If you don’t understand all the implications, ask him or her to clarify them. This point is very important, as a small down payment can be more costly than it looks.
- What Can You Tell Me About Mortgage Points?
Many lenders will let you buy down the interest rate to lower your monthly payments. In other words, you pay interest upfront through mortgage points or discount points. The whole idea is to break even by recovering point costs and saving money on payments every month.
For example, for a $250,000 loan, you may buy a mortgage point at $2,500 per point, which can lower your interest rate by around 0.25%. It may take years before you recover the cost of buying points, though, which is why you want your mortgage broker to explain the potential benefits clearly.
Also, ask your mortgage professional if there are any extra fees associated with mortgage points.
- Can You Explain the Loan Estimate?
Brokers will give you a loan estimate after they review your application. You can also ask for an estimate upfront.
Going a step further, you can ask your lender to help you better understand the different costs involved. In this way, you can discover if some costs are out of proportion in relation to the others.
The loan estimate should give you a clear picture of all the costs associated with your loan. These include:
- All lender fees
- Recording fees
- Taxes
- Appraisal fees
- Credit report fees
- Title policy costs
- What Is the Adjustment Frequency? (For Adjustable Rate Loans Only)
Mortgage professionals cannot calculate the annual percentage rate for an adjustable loan. At best, they can try to approximate it.
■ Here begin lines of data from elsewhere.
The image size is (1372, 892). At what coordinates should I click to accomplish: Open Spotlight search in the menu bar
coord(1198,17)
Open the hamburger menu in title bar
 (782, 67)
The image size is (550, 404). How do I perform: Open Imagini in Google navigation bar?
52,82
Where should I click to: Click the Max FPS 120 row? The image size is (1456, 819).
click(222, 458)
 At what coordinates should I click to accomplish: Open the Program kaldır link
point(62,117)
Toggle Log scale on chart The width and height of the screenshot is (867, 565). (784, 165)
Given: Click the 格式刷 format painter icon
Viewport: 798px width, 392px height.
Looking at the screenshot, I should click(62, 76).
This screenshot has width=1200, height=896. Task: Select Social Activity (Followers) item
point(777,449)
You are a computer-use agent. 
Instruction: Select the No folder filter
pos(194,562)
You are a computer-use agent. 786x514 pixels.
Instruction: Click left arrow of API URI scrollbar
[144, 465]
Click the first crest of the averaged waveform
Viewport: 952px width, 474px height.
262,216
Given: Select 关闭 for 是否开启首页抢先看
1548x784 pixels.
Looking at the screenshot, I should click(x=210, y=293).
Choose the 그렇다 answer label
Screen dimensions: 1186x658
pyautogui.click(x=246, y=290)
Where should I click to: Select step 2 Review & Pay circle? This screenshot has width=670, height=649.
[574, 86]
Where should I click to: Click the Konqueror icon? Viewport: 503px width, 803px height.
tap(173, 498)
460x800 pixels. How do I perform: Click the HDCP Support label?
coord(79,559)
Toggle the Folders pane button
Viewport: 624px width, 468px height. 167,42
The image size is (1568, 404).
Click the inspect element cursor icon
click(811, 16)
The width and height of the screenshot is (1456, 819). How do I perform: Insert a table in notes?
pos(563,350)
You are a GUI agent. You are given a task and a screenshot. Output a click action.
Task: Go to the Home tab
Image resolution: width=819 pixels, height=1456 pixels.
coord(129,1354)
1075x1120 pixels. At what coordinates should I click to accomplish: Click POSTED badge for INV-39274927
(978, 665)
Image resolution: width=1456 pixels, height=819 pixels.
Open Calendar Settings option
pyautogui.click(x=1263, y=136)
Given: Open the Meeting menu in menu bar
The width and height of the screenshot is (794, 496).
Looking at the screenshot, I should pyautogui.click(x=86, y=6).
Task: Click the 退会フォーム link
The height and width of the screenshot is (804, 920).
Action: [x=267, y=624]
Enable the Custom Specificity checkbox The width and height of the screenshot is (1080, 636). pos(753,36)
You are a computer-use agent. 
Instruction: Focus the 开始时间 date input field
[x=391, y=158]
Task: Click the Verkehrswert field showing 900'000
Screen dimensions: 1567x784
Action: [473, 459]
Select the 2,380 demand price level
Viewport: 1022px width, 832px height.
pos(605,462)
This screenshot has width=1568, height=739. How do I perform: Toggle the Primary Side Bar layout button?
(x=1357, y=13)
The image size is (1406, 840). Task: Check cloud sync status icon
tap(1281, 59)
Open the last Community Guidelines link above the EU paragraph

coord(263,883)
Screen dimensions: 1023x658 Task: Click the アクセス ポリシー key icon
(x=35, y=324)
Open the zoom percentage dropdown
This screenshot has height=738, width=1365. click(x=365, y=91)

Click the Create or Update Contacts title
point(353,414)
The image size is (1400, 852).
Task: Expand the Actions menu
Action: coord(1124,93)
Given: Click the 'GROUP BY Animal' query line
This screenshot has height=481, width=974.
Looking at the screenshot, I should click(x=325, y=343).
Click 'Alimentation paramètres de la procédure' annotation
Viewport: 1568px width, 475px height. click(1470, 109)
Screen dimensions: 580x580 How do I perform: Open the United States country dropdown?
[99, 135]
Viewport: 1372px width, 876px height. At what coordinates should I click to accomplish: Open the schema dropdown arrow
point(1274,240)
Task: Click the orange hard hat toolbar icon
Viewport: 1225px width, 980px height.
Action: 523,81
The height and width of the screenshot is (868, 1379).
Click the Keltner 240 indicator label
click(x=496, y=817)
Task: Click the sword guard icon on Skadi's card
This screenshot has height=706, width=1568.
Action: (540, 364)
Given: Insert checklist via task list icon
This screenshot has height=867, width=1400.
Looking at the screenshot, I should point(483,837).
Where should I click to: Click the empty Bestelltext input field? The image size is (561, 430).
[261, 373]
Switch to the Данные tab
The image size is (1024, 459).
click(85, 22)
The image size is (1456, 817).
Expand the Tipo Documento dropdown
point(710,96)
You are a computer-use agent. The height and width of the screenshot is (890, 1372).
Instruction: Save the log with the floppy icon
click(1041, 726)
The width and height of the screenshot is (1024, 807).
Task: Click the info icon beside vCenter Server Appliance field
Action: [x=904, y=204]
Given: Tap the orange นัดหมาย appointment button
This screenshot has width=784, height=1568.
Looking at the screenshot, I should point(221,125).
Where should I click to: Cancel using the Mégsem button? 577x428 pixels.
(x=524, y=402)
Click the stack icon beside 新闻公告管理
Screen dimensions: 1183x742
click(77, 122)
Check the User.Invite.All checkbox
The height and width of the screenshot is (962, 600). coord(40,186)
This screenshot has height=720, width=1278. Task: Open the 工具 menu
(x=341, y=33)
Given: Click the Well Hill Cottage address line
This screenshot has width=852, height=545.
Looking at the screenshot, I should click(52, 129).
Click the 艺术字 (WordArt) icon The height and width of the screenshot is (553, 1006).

Also, they can explain a few factors that can help you assess the risks of choosing this type of loan.
These factors include:
- Adjustment frequency – the period before the rate is reset.
- The interest rate cap – the limit on how much the rate can grow.
- The index – calculated based on Treasury securities or regional costs of funds to savings.
- The margin – the percentage lenders add to the index rate.
These factors may sound a bit complicated at first glance, but your mortgage broker can help you understand them.
Put together, these factors can help you decide whether an adjustable loan would be a safe choice for you.
- How Much Is the Prepayment Penalty?
The ideal answer you want to hear here is that there’s no such thing. However, you may still face a prepayment penalty in the first three years or a soft penalty if you try to pay all or part of the principal before the end of the mortgage agreement.
The good news is that some states have banned this penalty, so make sure to check with your broker.
- How Long Will the Entire Process Take?
Lenders may conditionally approve your loan in as little as 72 hours, but then the rest of the process may take up to 60 days. There are many variables at play.
However, if you have a good credit history and all the required documents, you may get your mortgage application approved in a matter of weeks.
Ask your broker for a time estimate and whether he or she anticipates any issues that you can address now, before they cause delays.
Over to You
Your mortgage broker is there to help you make the best decision possible. That’s why you should not hesitate to ask him or her any questions that you believe can help you make an informed choice.
The questions we’ve shared with you can help you estimate your costs, spot any major drawbacks in the mortgage offered you, and better understand the options you have. Use the insight they bring you to explore all your options.